• TEXTO FORNECIDO:
-=-=-

GOLPISMO

Almirante Garnier e o naufrágio da fragata golpista de Bolsonaro

Delação de Mauro Cid provocou um rombo nas ambições de golpe de Bolsonaro, que tentou cooptar a cúpula das Forças Armadas com minuta entregue por figura caricata e burlesca doutrinada por Olavo de Carvalho

Créditos: Foto: Divulgação/Palácio do Planalto
Escrito en POLÍTICA el

O acordo de delação premiada firmado pelo tenente-coronel Mauro Cid causou um rombo no casco da fragata golpista colocada em curso por Jair Bolsonaro (PL) após a derrota para Lula nas eleições presidenciais de 30 de outubro passado.

Vazadas a conta-gotas nas últimas semanas, a divulgação nesta quinta-feira (21) de novas informações reveladas por Cid à Polícia Federal (PF) causou verdadeiro tsunami na cúpula das Forças Armadas. E asfixiou principalmente o ex-comandante da Marinha, o almirante Almir Garnier Santos.

LEIA TAMBÉM: 
Almirante Garnier: veia golpista e mamatas do militar que pôs tropas à disposição de golpe de Bolsonaro
Quem é Filipe Martins, extremista que teria levado a minuta do golpe a Bolsonaro

Segundo Cid, Garnier teria embarcado prontamente na tramoia golpista proposta por Jair Bolsonaro em reunião secreta com os comandantes das Forças Armadas.

Servil ao ex-presidente, a quem devia favores, o marinheiro teria colocado a tropa à disposição do golpe, cobiçando surfar no mesmo enredo do vice-almirante Augusto Rademaker, que, juntamente com o general Costa e Silva e o tenente-brigadeiro Correia de Melo, compôs a tríade que decretou o Ato Institucional nº 1 em 9 de abril de 1964.

-=-=-

• DADOS FORNECIDOS:
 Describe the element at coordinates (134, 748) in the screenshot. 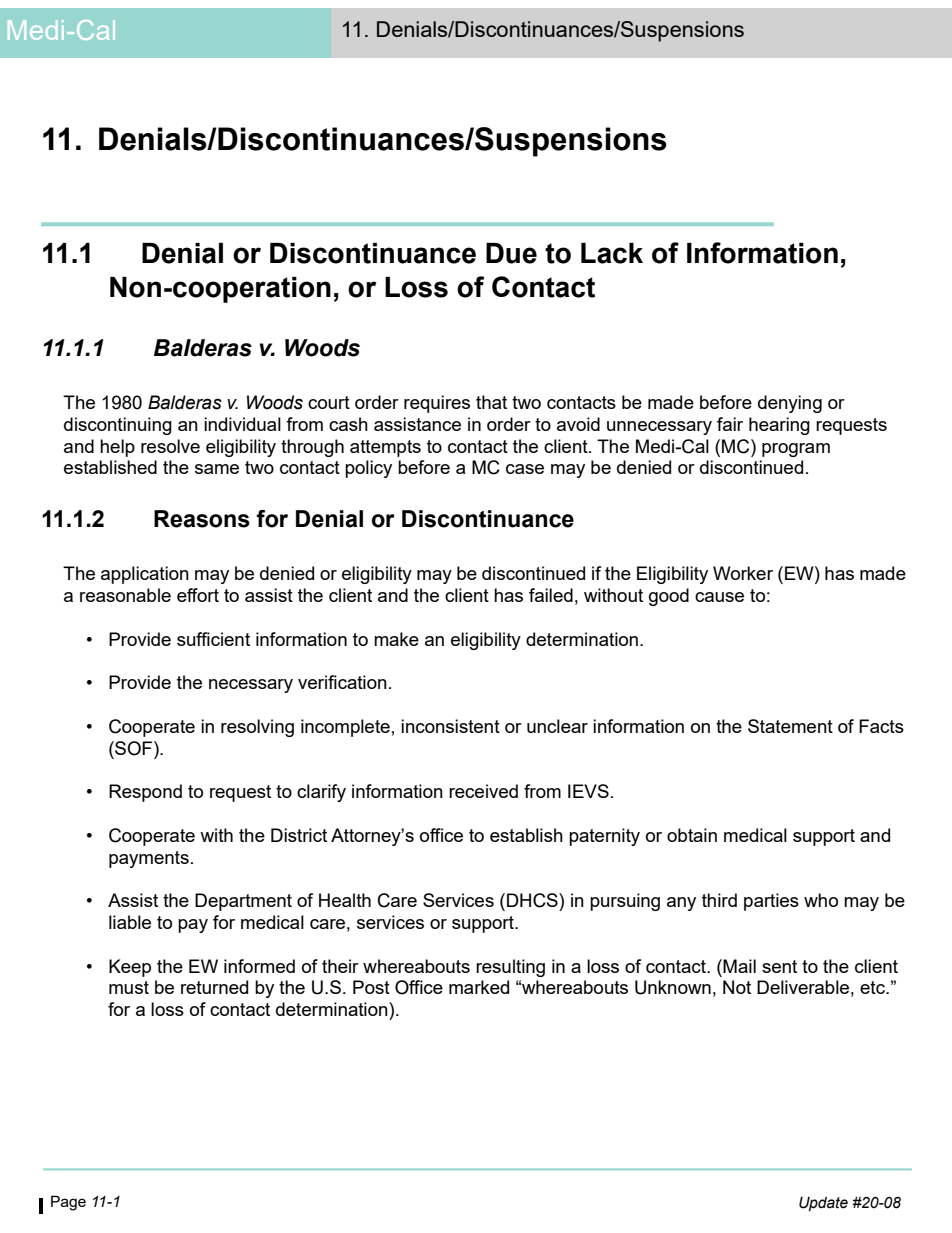

I see `SOF` at that location.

-=-=-

• EXERCÍCIO ESCRITO:
Responda com base no texto sobre o almirante Garnier:
(a) Qual militar firmou o acordo de delação premiada?
(b) Em que dia foram divulgadas as novas informações reveladas à Polícia Federal?
(c) Em que data foi decretado o Ato Institucional nº 1?
A listagem não tem relação com o texto sobre o almirante Garnier.

• RESPOSTA DO EXERCÍCIO:
(a) O tenente-coronel Mauro Cid.
(b) Na quinta-feira (21).
(c) Em 9 de abril de 1964.